Friday 20 July 2018, 12:30, Prof.dr. G. Berkhoff-zaal
high-dimensional quantum communication
Tristan Tentrup is a PhD student in the research group Complex Photonic Systems. His supervisor is prof.dr. P.W.H. Pinkse from the faculty of Science and Technology.
In this thesis, Quantum Key Distribution and quantum communication methods based on high-dimensional spatial coding of light are developed. Their security is based on the fundamental quantum nature of light and profits from the high-dimensional Hilbert spaces offered intrinsically by imaging optics. An overview of classical information theory and quantum information is given to introduce the field of quantum cryptography. The advantages of larger dimensional alphabets and the security of the standard two-bases BB84 protocol is shown. The spatial states used for encoding are introduced.
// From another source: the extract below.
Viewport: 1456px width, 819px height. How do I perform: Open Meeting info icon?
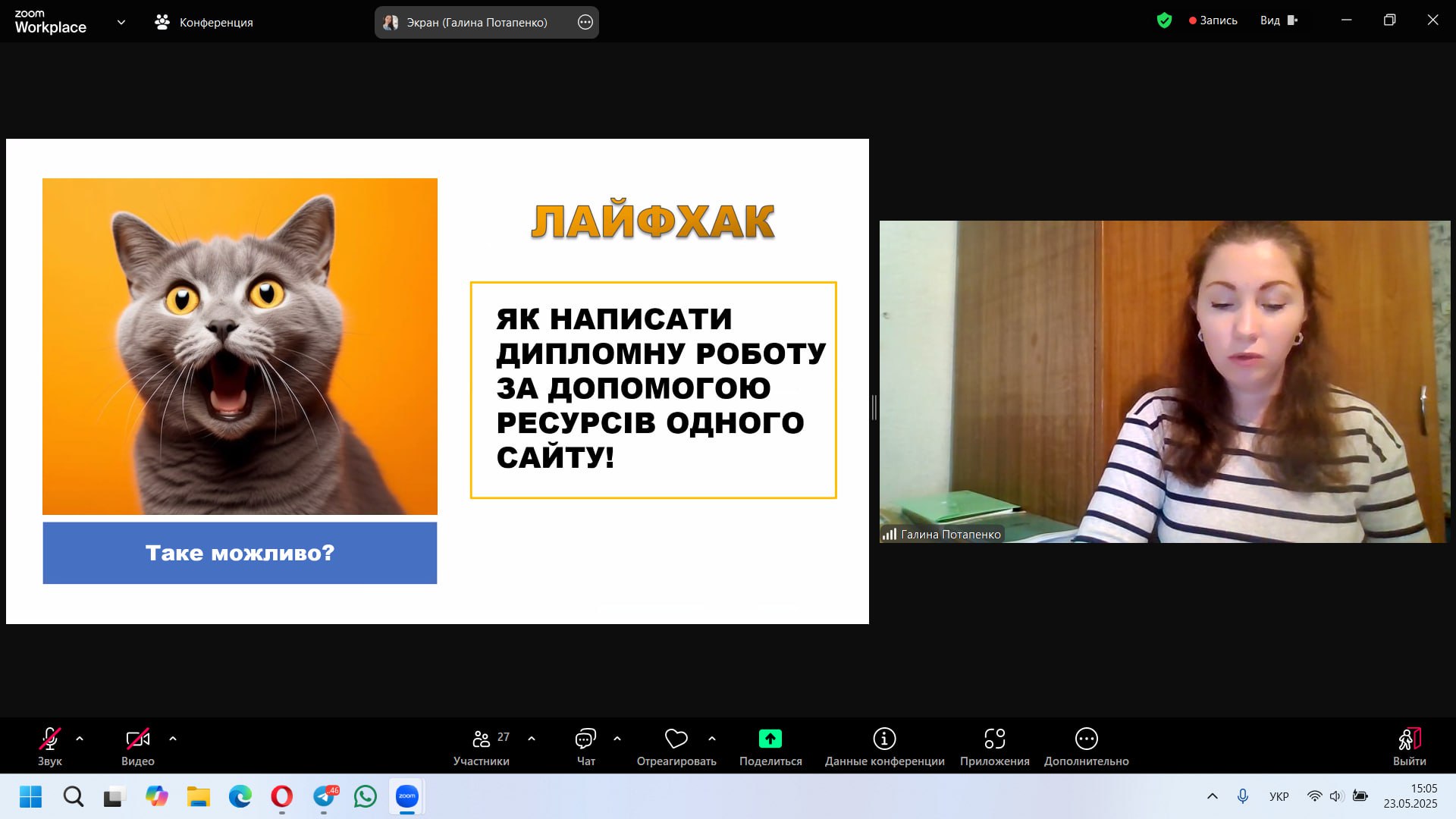884,739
An analytic expression for the upper bound on the mutual information for these states is derived, including multiphoton states, detector noise and beam broadening. High-dimensional encoding of single photons is experimentally realized, reaching 10.5 bit per received photon. The dependence of the mutual information on the number of detector pixels is discussed and the experimental values are compared with the theoretical upper bound. It was shown that a standard error-correcting LDPC code is sufficient to achieve practically error-free communication. By adding a second mutually unbiased basis, a large-alphabet QKD system is experimentally realized and characterized. The security of this BB84-like protocol is analyzed in terms of intercept-resend and collective attacks. The key rate after postprocessing is analyzed under realistic circumstances, including finite key length. Finally, a new quantum communication method is demonstrated, which is based on encoding information into wavefronts decomposed over guided modes of a multimode fiber. At the end a step back is made and the similarities and differences of several quantum authentication and quantum cryptography schemes as well as Quantum Data Locking are discussed. This involves comparison of the characteristics of the classical channel, the quantum channel and the necessary dimension of the Hilbert space.